Empirical estimation of marine phytoplankton assemblages in coastal and offshore areas using an in situ multi-wavelength excitation fluorometer

Phytoplankton assemblages are important for understanding the quality of primary production in marine ecosystems. Here, we describe development of a methodology for monitoring marine phytoplankton assemblages using an in situ multi-wavelength excitation fluorometer (MEX) and its application for seasonal observations in coastal and offshore areas around Japan. The MEX recorded the fluorescence excited with nine light-emitting diodes, temperature, and sensor depth. We prepared reference datasets comprising temperature, MEX fluorescence, and plant-pigment-based chemotaxonomy phytoplankton assemblages. Target MEX fluorescence was decomposed by reference MEX fluorescence using a linear inverse model for calculating coefficients after the reference data were limited by temperature, followed by reconstruction of plant-pigment-based chemotaxonomy of the target MEX fluorescence using the coefficients and the chemotaxonomy assemblages of the reference data.

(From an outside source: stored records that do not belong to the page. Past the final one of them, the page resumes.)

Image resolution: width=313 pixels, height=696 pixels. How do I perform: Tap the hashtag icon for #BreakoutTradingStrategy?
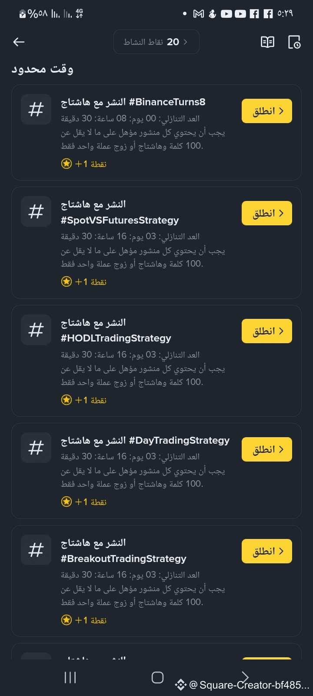36,550
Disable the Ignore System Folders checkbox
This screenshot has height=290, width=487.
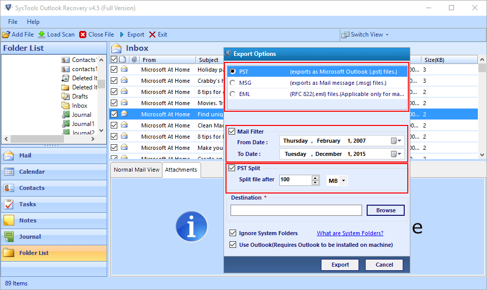point(233,233)
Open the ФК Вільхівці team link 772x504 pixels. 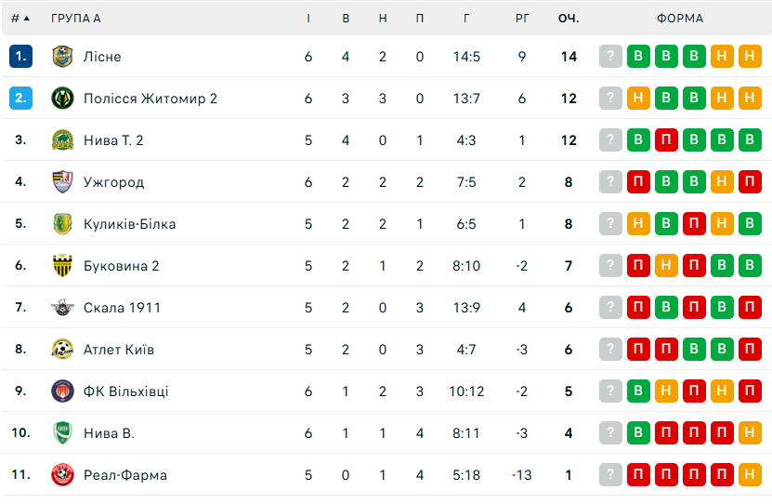[x=125, y=391]
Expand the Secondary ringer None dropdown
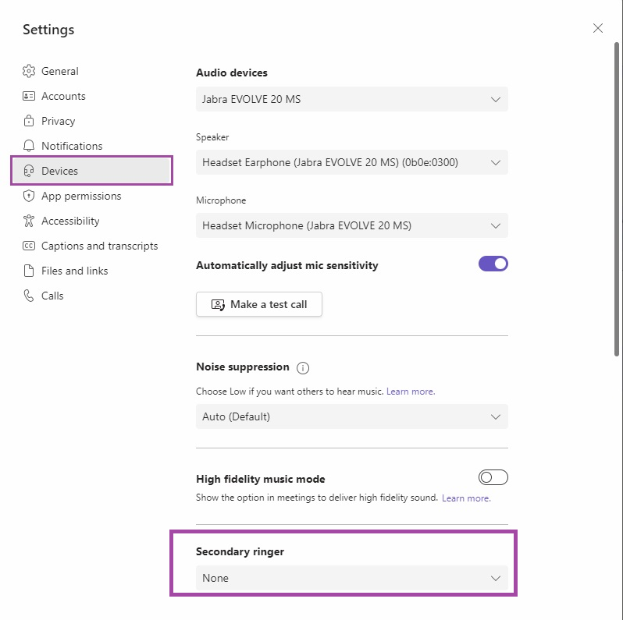 pos(351,578)
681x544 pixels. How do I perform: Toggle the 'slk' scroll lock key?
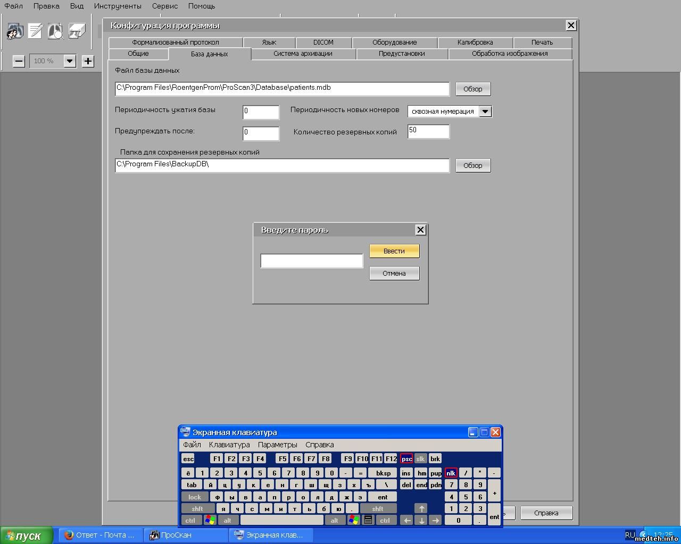coord(420,459)
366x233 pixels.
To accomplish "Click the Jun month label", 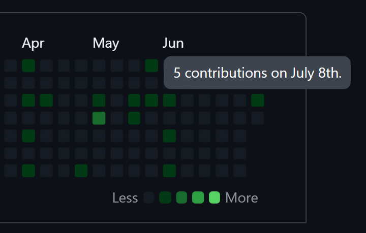I will point(173,43).
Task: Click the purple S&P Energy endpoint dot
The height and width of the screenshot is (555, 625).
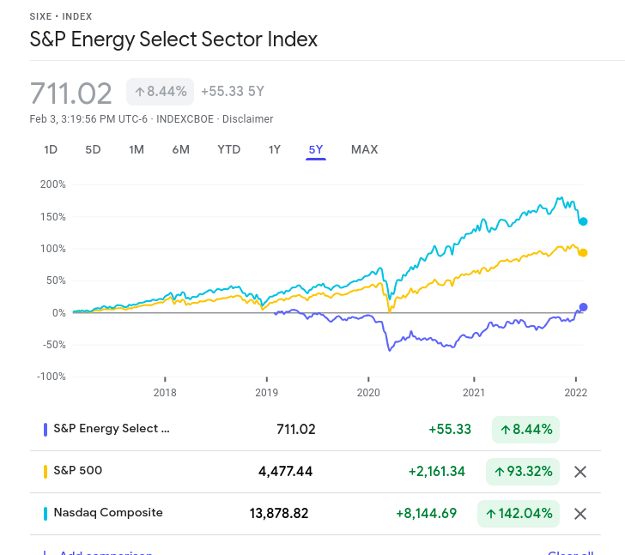Action: [584, 307]
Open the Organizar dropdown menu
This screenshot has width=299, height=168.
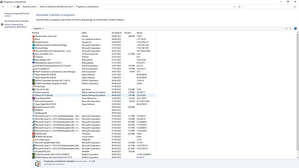coord(38,29)
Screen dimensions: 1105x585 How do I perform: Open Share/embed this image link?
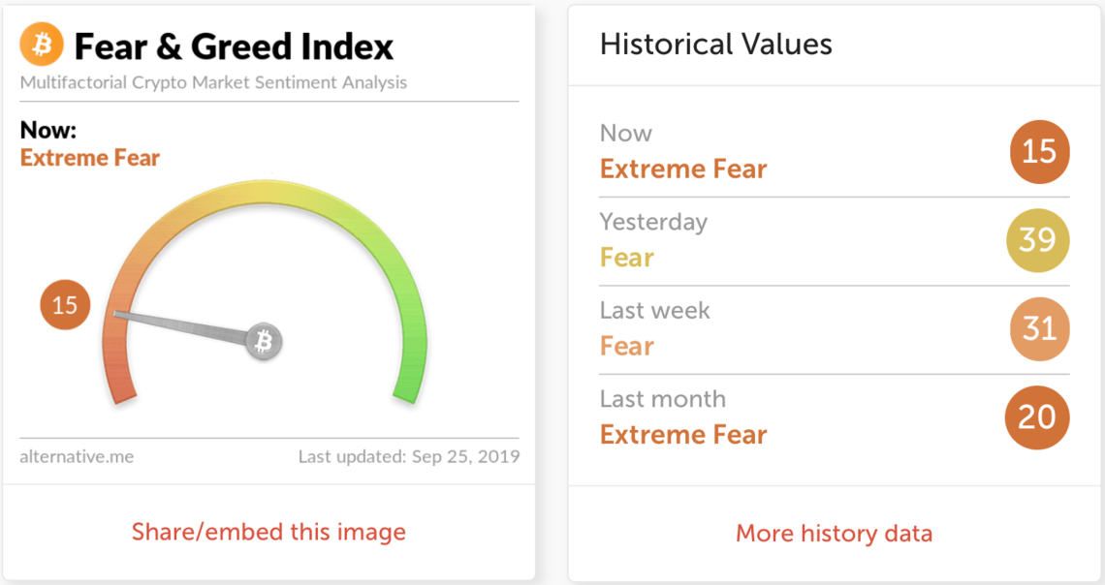(268, 532)
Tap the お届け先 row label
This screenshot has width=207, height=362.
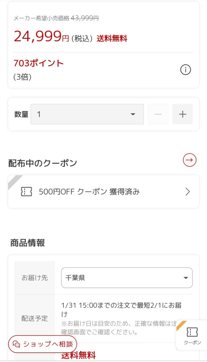click(35, 278)
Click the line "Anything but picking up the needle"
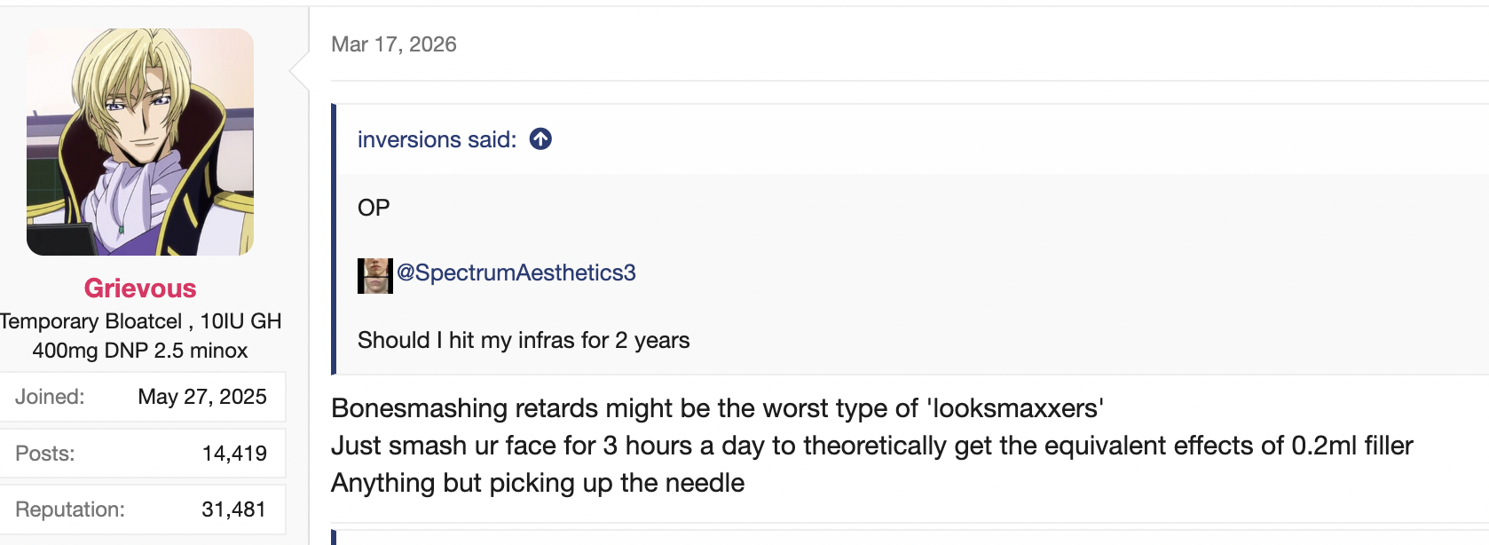 click(538, 483)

Sensitivity analysis indicated poor estimation of the proportion and/or chlorophyll a-based abundance of chlorophytes, haptophytes, prasinophytes, and prochlorophytes; however, limiting the estimations to five chemotaxonomic groups [diatoms, dinoflagellates, cryptophytes, cyanobacteria (cyanophytes and prochlorophytes), and other eukaryotes (chlorophytes, haptophytes, and prasinophytes)] resulted in positive correlations of both the proportion and abundances, suggesting that the five taxonomic abundances were well-estimated using the MEX. Additionally, MEX observations denoted spatial and seasonal variations of phytoplankton assemblages, with high contributions from other eukaryotes in every area and season, cyanobacteria highly during the summer in surface Kuroshio and Japan Sea waters, and diatoms in the Oyashio and Oyashio–Kuroshio transition areas and the Okhotsk Sea. Furthermore, ratios of water-column-integrated chlorophyll-based abundances to those on the surface at the chemotaxonomy group level were differed among the areas and groups. These findings suggested that phytoplankton-assemblage monitoring in the vertical direction is essential for evaluation of their current biomass, and that the MEX promotes the acquisition of these observations.